(Your assignment)
The answer must be an exact reprint of the lines from the one with "Given: Click ตอบกลับ" through the final line of the data, with no pictures included.

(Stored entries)

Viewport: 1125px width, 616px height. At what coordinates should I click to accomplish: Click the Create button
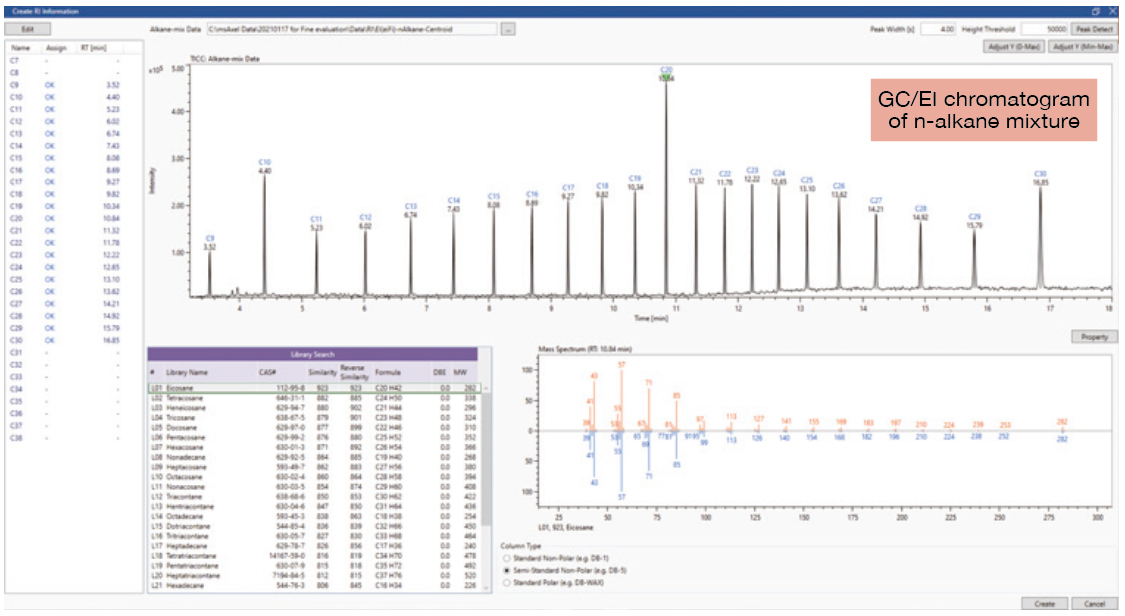click(x=1045, y=604)
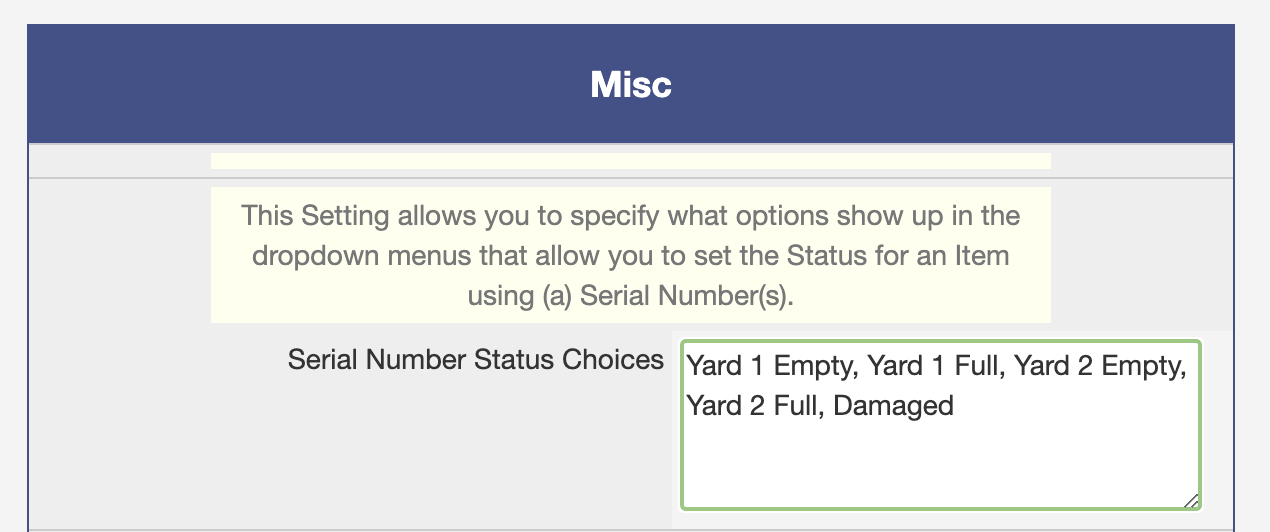Click empty space below text in the text area
The width and height of the screenshot is (1270, 532).
(940, 465)
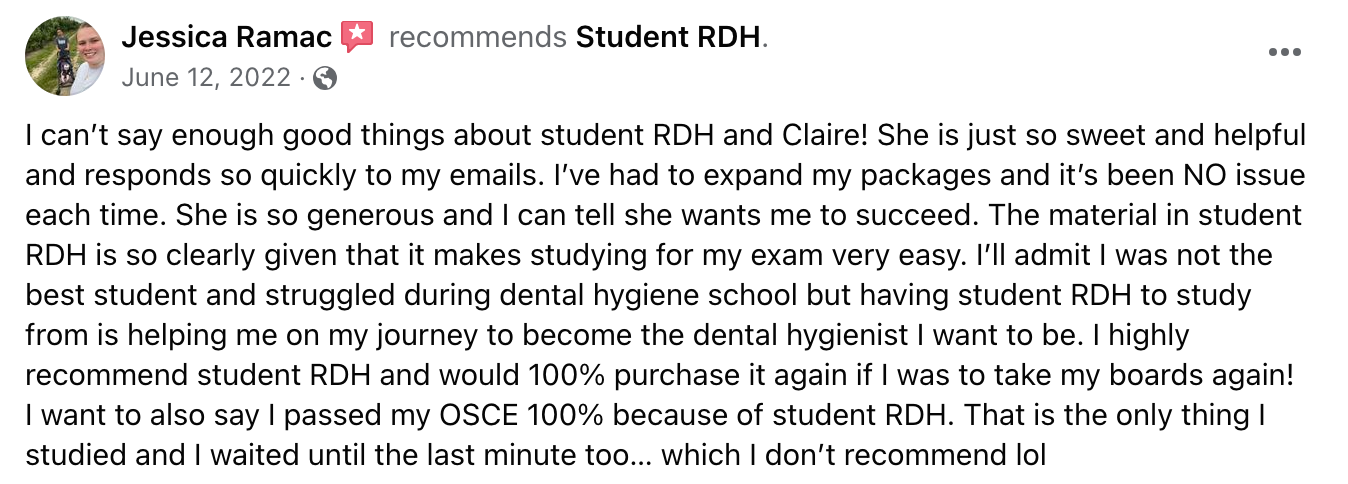This screenshot has width=1348, height=484.
Task: Click the line mentioning "passed my OSCE 100%"
Action: coord(645,416)
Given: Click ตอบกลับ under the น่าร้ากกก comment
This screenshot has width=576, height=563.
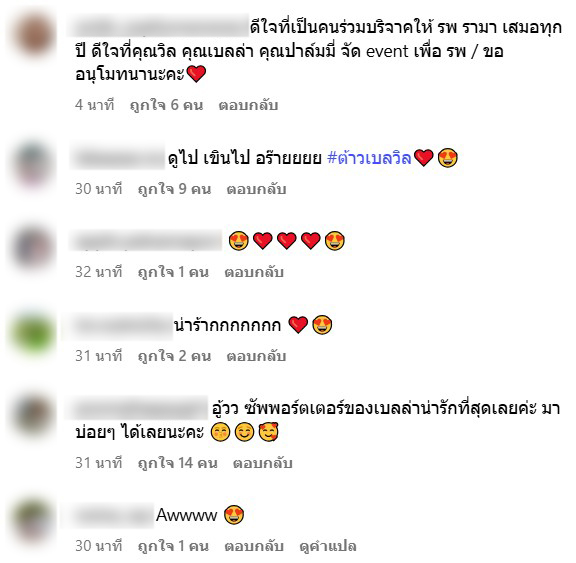Looking at the screenshot, I should pos(256,356).
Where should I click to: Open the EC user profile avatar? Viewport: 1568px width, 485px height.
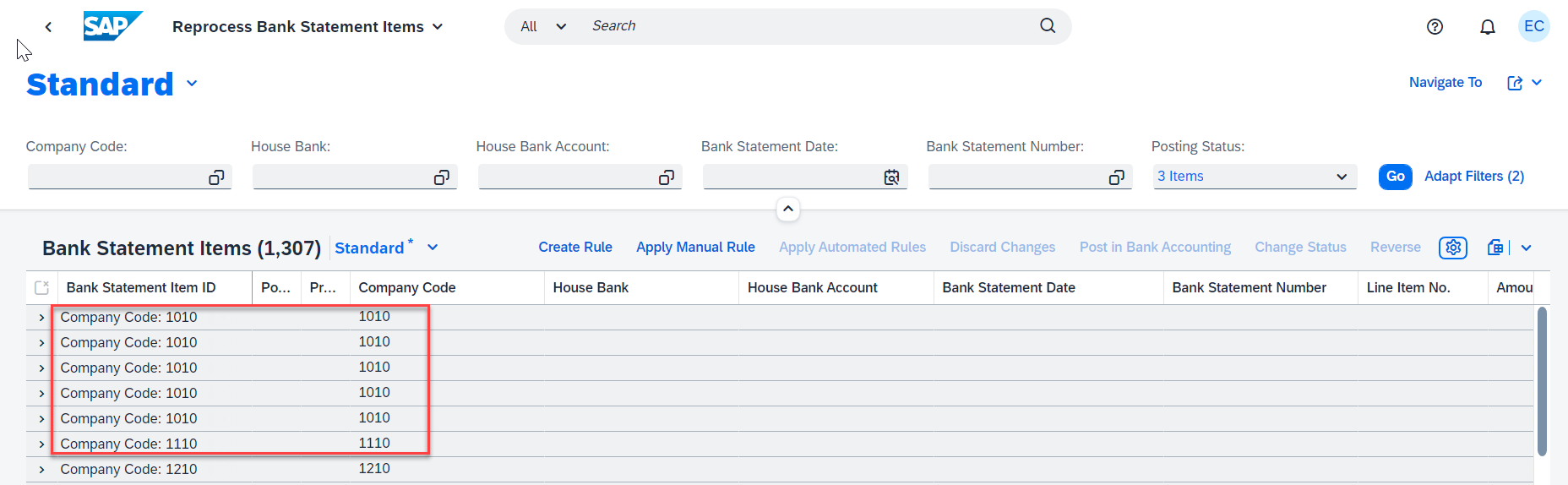pyautogui.click(x=1534, y=26)
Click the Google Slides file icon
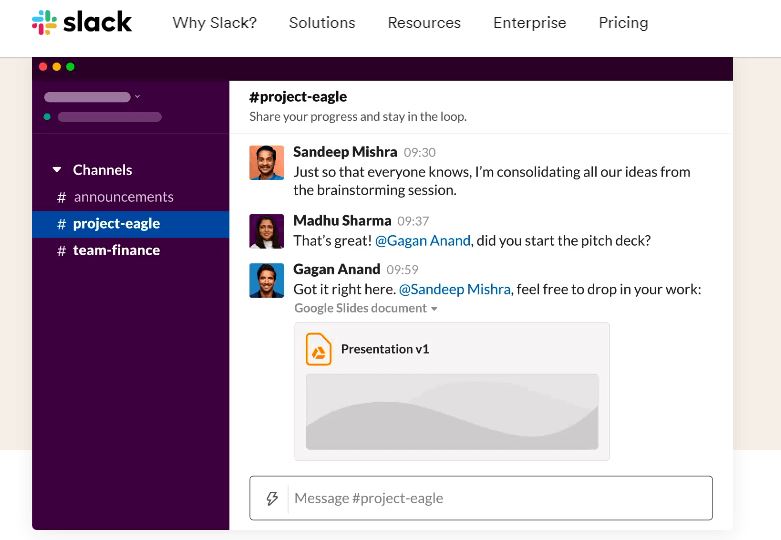This screenshot has height=540, width=781. click(x=318, y=349)
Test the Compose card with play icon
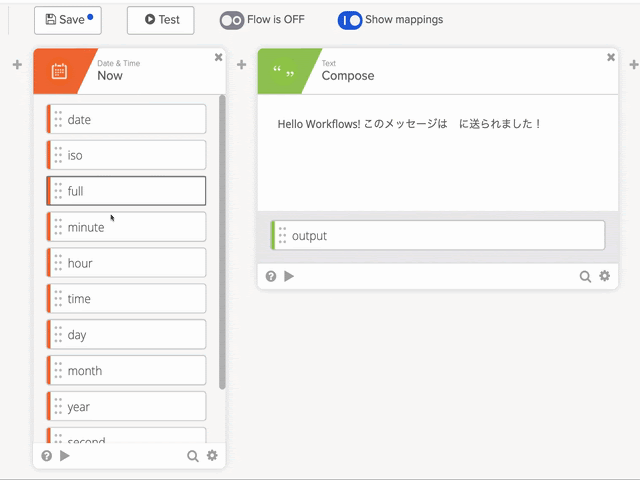 pyautogui.click(x=289, y=276)
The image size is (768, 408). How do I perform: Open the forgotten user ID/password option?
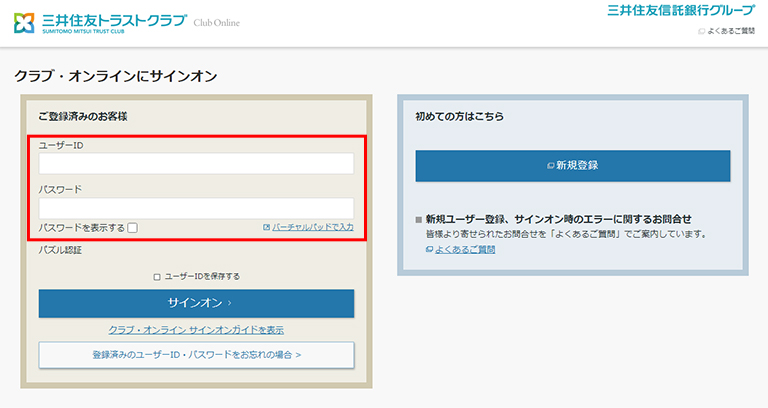coord(196,354)
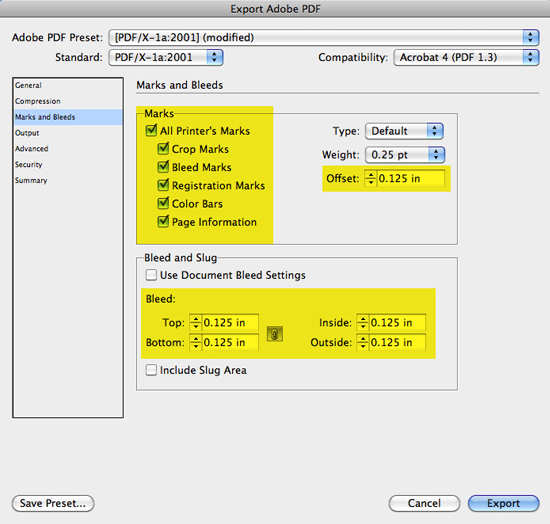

(Problem solution)
Given: Click ตอบกลับ under the น่าร้ากกก comment
This screenshot has width=576, height=563.
Looking at the screenshot, I should pos(256,356).
Where should I click to: Open the EC user profile avatar? Viewport: 1568px width, 485px height.
pyautogui.click(x=1534, y=26)
Click the Google Slides file icon
This screenshot has height=540, width=781. click(x=318, y=349)
Test the Compose card with play icon
 pyautogui.click(x=289, y=276)
The image size is (768, 408). How do I perform: Open the forgotten user ID/password option?
coord(196,354)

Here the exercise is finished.